→ TASK TO COMPLETE: Return every line of the data below word for word, leaving out the pictures.

= = = =

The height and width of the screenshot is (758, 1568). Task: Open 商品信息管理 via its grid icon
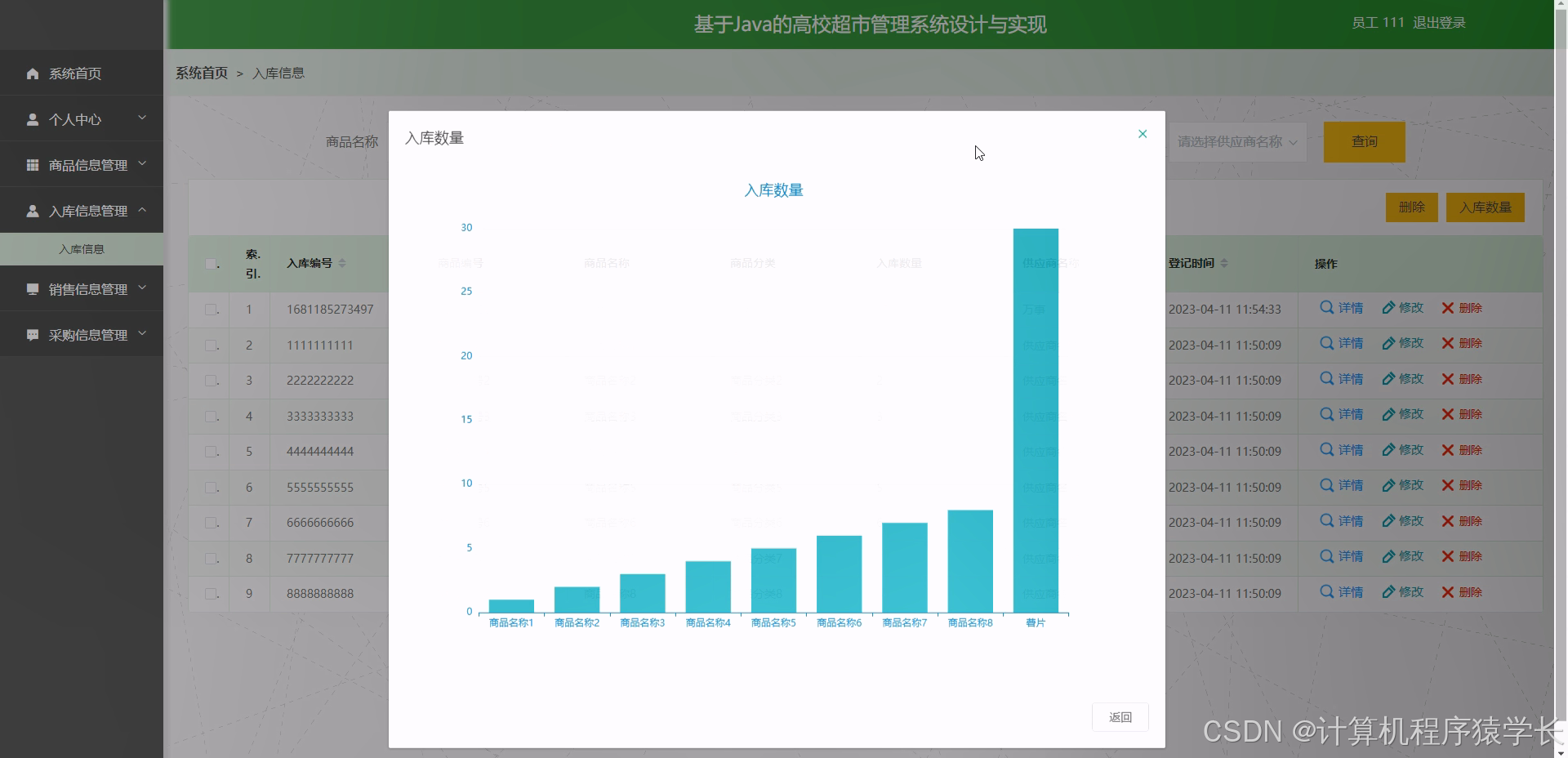[33, 165]
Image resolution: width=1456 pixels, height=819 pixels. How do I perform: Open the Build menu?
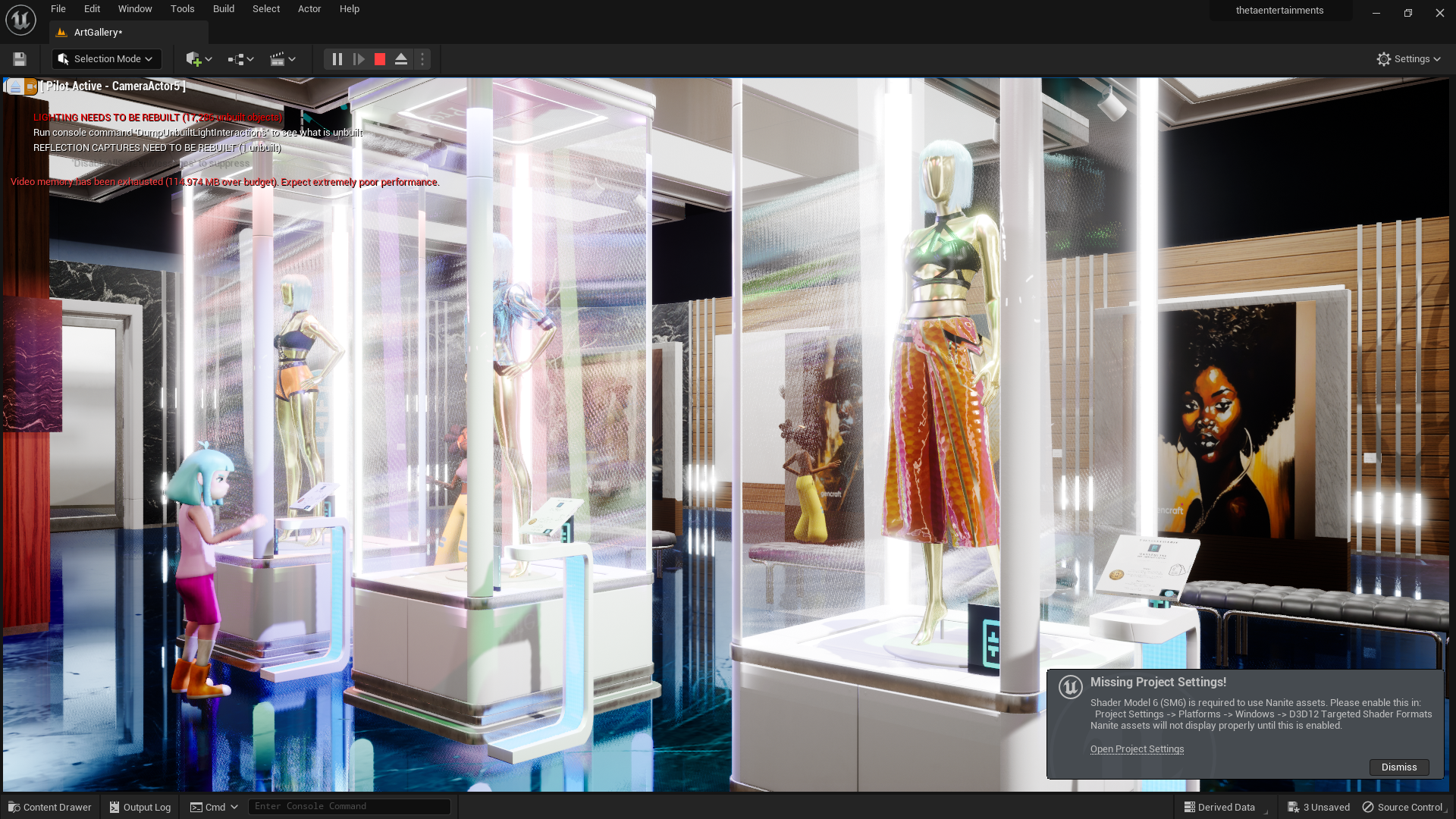coord(223,9)
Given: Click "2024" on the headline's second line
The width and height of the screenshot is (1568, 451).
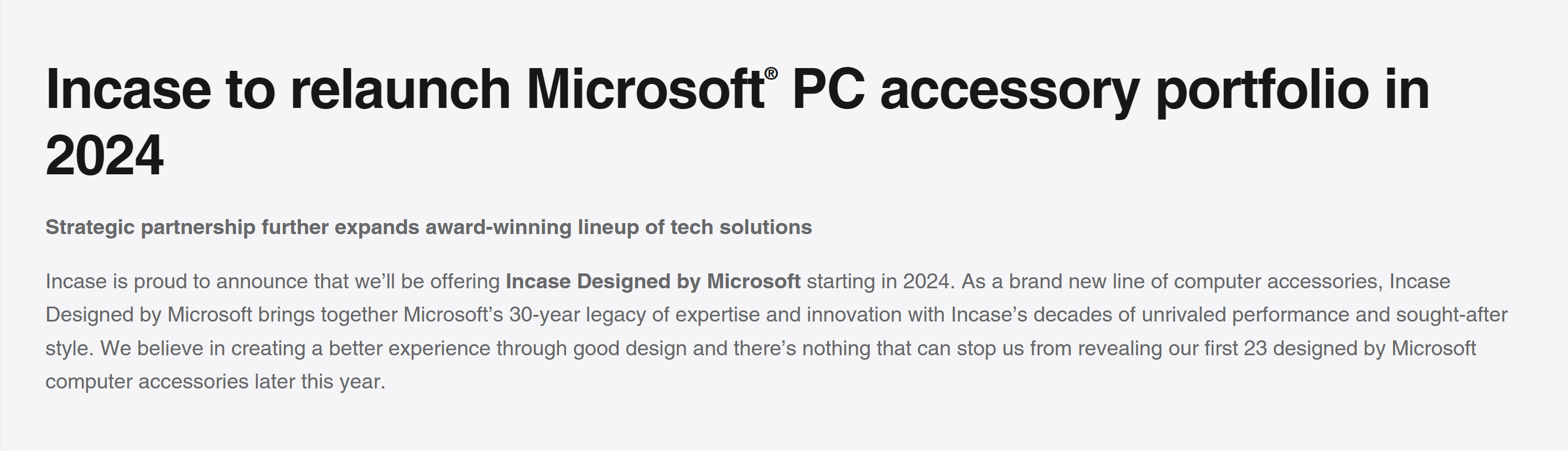Looking at the screenshot, I should [x=104, y=156].
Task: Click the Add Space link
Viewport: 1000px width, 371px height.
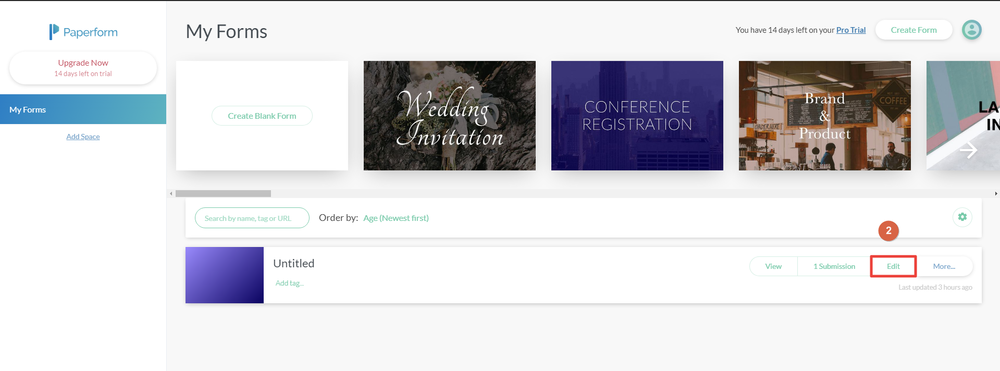Action: (83, 136)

= = = =

→ ANSWER IN FULL:
The height and width of the screenshot is (758, 1568). Task: Open 商品信息管理 via its grid icon
[33, 165]
Image resolution: width=1456 pixels, height=819 pixels. How do I perform: Open the Build menu?
coord(223,9)
Given: Click "2024" on the headline's second line
The width and height of the screenshot is (1568, 451).
Looking at the screenshot, I should [x=104, y=156].
Task: Click the Add Space link
Viewport: 1000px width, 371px height.
Action: (83, 136)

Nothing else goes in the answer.